◆ **Material for this task**

....

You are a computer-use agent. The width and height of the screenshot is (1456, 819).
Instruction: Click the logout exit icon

....

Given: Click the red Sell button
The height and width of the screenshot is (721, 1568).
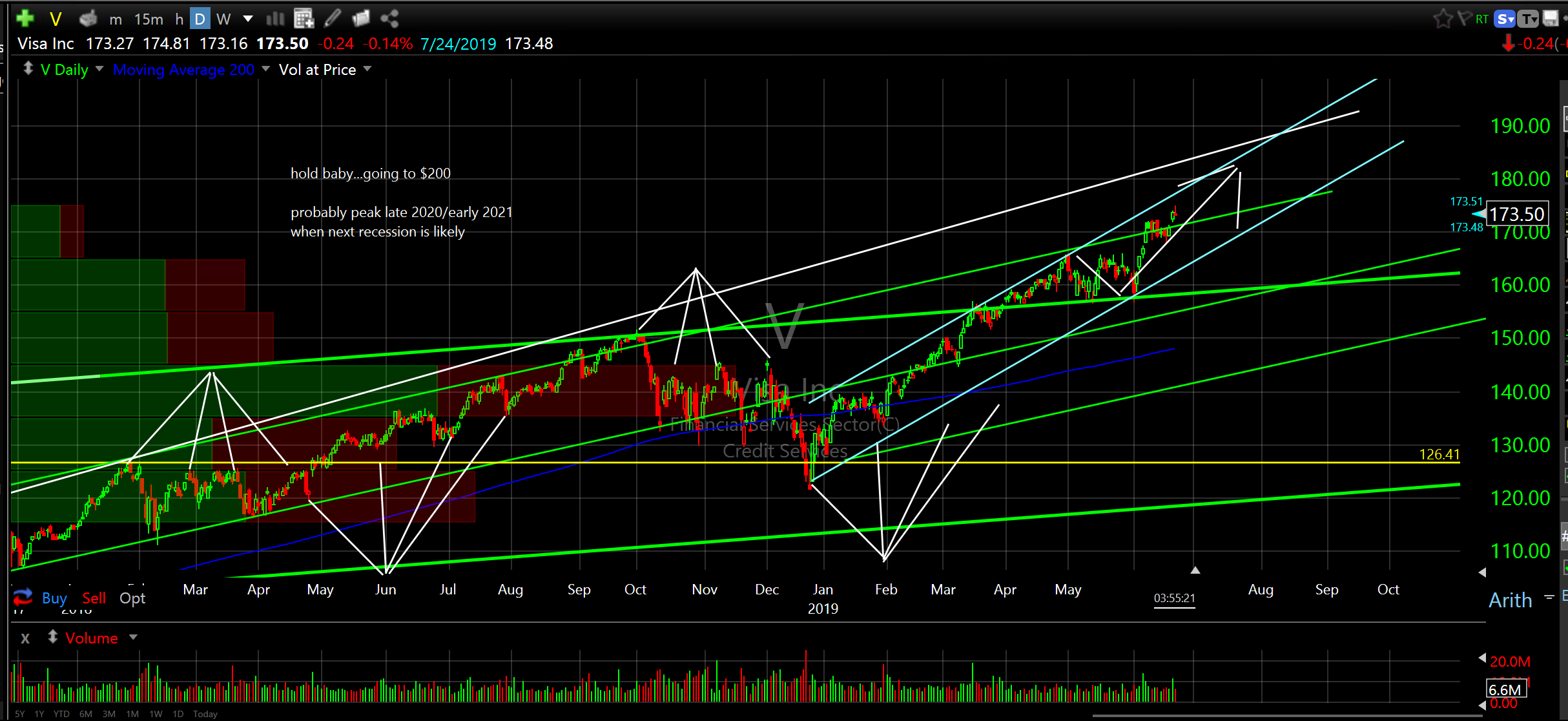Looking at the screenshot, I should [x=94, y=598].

....

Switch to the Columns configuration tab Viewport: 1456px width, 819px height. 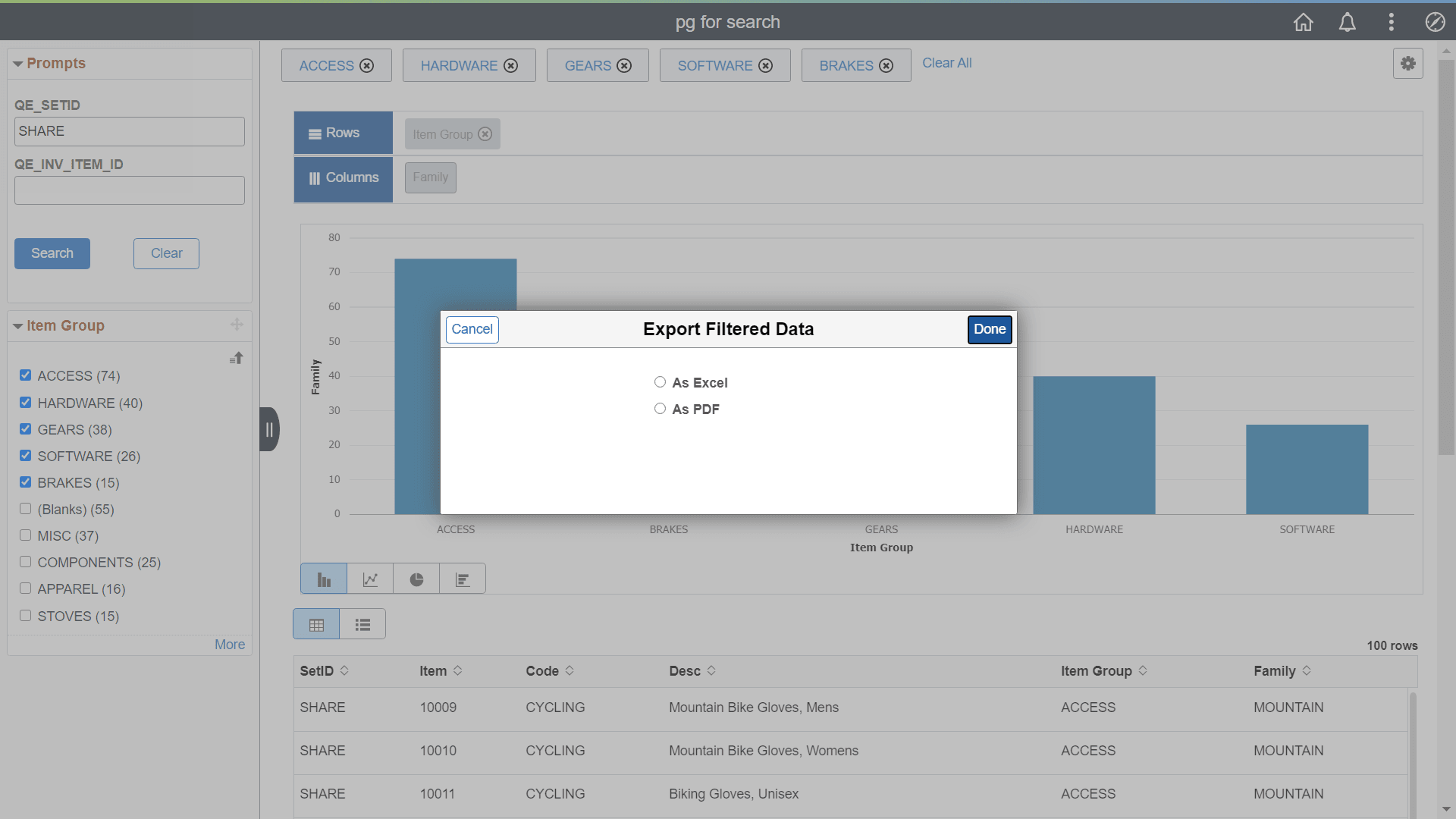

....

◆ **Directions for this task**
Go through the listing above and pull out each line containing the word "Click".

◆ **Result**
Instruction: Click the logout exit icon
Given: Click the red Sell button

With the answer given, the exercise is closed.